I have a fundamental and growing distrust of newspaper columnists. OK, I'll let writers about gardening, food or health  take their leave, so long as they go quietly. But the ones who spout on national or international affairs with a philosophical, moral or political bent? Theirs is surely an ersatz profession.

However well informed they are, can they really know enough to churn out their word count on a diversity of subjects on a weekly basis? I've done plenty journalism to recognise that most hacks are mostly winging it. And, back then, I mostly wrote about what I knew most. The typical columnist, therefore, is typically faking it; their knowledge borrowed, stolen, or simply made up.

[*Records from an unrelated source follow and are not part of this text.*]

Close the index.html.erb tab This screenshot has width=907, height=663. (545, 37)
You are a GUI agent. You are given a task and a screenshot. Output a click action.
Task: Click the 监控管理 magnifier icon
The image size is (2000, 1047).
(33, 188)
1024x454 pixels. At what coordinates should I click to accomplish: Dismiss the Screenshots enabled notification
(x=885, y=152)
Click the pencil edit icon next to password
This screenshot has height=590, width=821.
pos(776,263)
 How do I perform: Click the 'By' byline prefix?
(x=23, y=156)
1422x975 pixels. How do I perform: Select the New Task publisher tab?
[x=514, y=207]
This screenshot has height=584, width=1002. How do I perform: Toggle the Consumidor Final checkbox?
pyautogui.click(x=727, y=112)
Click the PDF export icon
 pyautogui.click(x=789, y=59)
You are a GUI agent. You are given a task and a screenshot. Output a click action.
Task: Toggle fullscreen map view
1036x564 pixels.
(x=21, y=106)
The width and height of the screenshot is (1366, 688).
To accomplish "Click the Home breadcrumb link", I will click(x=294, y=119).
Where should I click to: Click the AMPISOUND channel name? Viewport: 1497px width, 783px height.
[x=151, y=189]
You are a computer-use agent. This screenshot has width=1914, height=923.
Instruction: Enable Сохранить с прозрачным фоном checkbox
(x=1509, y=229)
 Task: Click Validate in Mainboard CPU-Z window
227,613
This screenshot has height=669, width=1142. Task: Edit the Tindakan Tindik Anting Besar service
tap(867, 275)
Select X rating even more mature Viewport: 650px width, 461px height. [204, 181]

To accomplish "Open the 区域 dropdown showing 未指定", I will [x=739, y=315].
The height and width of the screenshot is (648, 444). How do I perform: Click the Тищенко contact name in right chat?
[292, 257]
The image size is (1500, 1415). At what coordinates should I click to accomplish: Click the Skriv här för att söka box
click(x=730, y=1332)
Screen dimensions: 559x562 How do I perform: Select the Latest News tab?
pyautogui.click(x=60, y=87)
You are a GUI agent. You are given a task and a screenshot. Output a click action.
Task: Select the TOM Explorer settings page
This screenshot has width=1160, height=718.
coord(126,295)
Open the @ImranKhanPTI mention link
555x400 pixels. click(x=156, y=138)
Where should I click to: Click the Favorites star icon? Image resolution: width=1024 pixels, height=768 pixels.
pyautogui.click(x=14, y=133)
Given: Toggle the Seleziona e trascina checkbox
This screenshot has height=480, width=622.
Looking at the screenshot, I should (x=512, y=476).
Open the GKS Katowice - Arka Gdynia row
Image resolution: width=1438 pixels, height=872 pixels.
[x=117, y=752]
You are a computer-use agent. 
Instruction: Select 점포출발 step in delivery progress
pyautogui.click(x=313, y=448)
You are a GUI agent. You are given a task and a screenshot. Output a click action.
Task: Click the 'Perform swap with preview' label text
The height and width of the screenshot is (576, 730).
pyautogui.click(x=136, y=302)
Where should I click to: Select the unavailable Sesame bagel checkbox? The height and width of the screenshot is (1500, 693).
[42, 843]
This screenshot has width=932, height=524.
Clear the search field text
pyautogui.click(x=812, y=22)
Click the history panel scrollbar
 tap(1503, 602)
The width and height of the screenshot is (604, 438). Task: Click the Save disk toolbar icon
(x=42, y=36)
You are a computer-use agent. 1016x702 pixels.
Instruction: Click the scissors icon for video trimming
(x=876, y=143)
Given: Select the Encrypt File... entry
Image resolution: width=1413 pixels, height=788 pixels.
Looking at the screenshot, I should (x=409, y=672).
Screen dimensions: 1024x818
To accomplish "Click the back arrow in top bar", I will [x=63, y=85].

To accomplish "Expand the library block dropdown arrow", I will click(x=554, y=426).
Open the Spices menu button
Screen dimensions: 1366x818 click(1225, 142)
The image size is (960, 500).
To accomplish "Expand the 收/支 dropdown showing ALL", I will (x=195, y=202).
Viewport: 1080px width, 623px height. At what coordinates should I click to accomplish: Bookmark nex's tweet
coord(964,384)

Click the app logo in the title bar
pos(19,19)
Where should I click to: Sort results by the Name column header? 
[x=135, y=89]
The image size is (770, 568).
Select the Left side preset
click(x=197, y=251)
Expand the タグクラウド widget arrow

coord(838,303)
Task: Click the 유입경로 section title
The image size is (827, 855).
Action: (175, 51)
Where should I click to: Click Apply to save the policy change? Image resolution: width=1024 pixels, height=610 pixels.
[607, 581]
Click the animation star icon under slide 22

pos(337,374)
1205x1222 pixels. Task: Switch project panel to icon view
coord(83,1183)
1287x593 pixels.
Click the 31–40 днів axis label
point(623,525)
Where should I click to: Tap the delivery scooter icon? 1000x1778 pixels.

Worse still, the nature of their job is to take a position, to care passionately. True, I don't care about much. Nonetheless, I struggle to believe that the average columnist can care so much so widely. I figure columnists are liars: news junkies who mistake their own ambition for empathy.


For my part, I have a semi-original idea about once every two years. The latest came listening to a bunch of frenemies discuss the situatio in Gaza with rising fury. My idea was this: it is immoral to profess to care about something over which you not only have no influence, but have no genuine (i.e. active) desire to change.


Now, I confess I'm not surely I've adequately thought this through. After all, I later tried it out on French (generally an arbiter of good sense) and we agreed that it sounded  a tad judgemental. Nonetheless, I increasingly despise the intelligent blah blah blah.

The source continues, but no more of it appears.